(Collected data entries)
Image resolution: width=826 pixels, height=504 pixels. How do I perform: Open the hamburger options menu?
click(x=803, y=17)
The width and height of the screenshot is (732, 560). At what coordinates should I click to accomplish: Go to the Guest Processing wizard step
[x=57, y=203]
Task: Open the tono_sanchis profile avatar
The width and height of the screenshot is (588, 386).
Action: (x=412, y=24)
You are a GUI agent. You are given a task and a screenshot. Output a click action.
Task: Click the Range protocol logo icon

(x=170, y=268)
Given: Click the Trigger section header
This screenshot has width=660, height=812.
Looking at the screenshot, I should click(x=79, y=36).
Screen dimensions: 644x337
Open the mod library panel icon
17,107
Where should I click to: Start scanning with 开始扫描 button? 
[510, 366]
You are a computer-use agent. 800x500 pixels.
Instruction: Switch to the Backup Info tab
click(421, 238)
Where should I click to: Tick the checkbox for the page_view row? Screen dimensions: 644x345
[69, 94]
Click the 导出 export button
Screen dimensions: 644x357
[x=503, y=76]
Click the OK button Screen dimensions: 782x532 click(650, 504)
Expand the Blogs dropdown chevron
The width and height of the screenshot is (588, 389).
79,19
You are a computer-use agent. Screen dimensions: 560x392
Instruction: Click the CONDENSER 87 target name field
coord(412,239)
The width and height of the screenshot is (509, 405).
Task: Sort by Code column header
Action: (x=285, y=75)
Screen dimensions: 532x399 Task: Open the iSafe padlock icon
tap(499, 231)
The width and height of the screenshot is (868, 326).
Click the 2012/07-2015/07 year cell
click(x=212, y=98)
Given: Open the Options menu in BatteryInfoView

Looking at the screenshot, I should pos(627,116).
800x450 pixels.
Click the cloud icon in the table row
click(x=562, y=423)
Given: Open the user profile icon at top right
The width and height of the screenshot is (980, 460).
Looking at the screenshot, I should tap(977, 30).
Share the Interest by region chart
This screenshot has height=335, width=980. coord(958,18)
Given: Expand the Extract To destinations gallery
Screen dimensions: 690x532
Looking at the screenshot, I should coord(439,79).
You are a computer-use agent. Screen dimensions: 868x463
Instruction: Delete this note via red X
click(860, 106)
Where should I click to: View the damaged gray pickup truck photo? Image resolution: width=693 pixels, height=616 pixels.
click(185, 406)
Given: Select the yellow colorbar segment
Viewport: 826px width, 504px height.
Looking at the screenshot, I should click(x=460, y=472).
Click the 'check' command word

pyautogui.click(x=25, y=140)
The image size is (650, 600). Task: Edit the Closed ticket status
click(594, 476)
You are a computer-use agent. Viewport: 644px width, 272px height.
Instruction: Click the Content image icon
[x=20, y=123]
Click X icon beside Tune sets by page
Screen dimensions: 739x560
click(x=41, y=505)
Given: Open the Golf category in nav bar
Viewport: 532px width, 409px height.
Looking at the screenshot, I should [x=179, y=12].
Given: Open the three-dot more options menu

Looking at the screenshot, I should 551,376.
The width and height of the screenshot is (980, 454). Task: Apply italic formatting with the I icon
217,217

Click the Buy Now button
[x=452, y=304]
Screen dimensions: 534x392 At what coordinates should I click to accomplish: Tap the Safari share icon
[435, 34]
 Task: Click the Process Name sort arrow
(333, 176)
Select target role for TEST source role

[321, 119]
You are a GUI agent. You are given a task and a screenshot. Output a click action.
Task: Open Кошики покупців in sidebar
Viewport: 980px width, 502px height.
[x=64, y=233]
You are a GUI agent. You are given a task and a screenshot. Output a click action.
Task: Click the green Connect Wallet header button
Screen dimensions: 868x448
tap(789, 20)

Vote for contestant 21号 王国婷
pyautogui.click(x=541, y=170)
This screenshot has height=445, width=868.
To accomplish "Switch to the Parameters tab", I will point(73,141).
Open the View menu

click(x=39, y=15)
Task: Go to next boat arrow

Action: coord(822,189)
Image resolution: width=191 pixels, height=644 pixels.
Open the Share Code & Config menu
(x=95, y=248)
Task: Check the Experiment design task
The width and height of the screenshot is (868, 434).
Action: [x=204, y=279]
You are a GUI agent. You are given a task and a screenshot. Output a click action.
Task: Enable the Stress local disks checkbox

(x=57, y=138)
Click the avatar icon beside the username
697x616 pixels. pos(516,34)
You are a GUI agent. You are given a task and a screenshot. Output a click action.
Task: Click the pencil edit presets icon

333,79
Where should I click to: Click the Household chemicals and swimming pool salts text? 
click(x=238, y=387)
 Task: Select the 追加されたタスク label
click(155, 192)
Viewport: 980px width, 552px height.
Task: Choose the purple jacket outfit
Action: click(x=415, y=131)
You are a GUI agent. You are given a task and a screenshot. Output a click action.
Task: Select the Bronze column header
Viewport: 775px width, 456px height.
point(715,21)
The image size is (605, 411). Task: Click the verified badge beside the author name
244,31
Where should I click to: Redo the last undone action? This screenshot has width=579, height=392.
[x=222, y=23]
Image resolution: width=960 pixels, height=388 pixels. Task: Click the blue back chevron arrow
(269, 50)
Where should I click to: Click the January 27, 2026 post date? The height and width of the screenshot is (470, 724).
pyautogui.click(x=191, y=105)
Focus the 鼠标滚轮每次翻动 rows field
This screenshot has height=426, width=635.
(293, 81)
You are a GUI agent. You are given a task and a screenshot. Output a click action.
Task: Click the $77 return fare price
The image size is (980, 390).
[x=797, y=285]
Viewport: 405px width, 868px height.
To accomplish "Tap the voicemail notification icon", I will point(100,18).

(Task instructions)
Search the records for the string "profile" and report each line that has it.

(Exercise solution)
Task: Open the tono_sanchis profile avatar
Given: Open the user profile icon at top right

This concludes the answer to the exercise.